Late-onset Alzheimer’s disease (LOAD) has a complex genomic architecture. LOAD risk variants suggest multiple pathways, including the endolysosomal network (ELN), contribute to the pathobiology of Alzheimer’s disease (AD). Whether genetic risk in specific pathways correlates with corresponding biological dysfunction remains largely unknown. We developed an endolysosomal pathway-specific polygenic risk score (ePRS) using 14 well-established AD risk alleles implicating ELN genes. We investigated the association between ePRS and AD neuropathology, then examined cell-specific endolysosomal morphology and transcriptomic profiles in post-mortem dorsolateral prefrontal cortex samples from donors stratified by ePRS burden. We found that the ePRS was significantly associated with AD diagnosis and neuropathological measures, comparable to a pathway-agnostic PRS despite representing far fewer loci. High ePRS correlated with increased neuronal endosome volume, number and perinuclear aggregation independent of AD pathology. Single-nucleus RNA sequencing revealed cell type-specific transcriptomic changes associated with ePRS status, influencing glutamatergic signaling, protein homeostasis, responses to DNA damage and immune function.

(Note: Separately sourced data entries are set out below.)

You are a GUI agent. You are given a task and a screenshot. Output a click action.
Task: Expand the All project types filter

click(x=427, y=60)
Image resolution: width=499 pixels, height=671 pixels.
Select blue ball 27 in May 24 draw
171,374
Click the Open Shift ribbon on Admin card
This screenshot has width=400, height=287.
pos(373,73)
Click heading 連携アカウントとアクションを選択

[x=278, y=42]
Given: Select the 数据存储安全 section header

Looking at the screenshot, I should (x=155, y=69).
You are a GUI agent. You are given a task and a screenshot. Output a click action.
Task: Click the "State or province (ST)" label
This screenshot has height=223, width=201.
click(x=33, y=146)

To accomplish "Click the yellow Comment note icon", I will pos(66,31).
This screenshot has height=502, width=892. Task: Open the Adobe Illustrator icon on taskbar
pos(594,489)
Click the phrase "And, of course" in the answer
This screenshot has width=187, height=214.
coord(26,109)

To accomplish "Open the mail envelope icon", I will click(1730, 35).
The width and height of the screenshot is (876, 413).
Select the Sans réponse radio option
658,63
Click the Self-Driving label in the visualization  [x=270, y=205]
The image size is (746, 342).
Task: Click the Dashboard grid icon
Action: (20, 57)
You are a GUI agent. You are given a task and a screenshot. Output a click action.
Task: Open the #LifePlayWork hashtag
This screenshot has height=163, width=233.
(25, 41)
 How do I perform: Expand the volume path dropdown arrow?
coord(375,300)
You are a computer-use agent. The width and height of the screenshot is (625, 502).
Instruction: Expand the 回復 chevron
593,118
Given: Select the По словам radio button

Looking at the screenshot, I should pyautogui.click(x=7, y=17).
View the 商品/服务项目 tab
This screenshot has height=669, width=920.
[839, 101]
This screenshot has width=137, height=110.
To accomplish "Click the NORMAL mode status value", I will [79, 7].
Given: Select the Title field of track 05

Neurons, astrocytes, oligodendrocytes, and microglia each showed varied gene expression patterns associated with ePRS burden. Together, these results provide evidence that AD genetic risk variants harboring ELN genes correlate with endolysosomal dysfunction in human brain tissue. These findings suggest that pathway-specific genetic risk contributes to corresponding cellular pathology in AD and nominates candidate mechanisms by which ELN AD variants contribute to pathogenesis.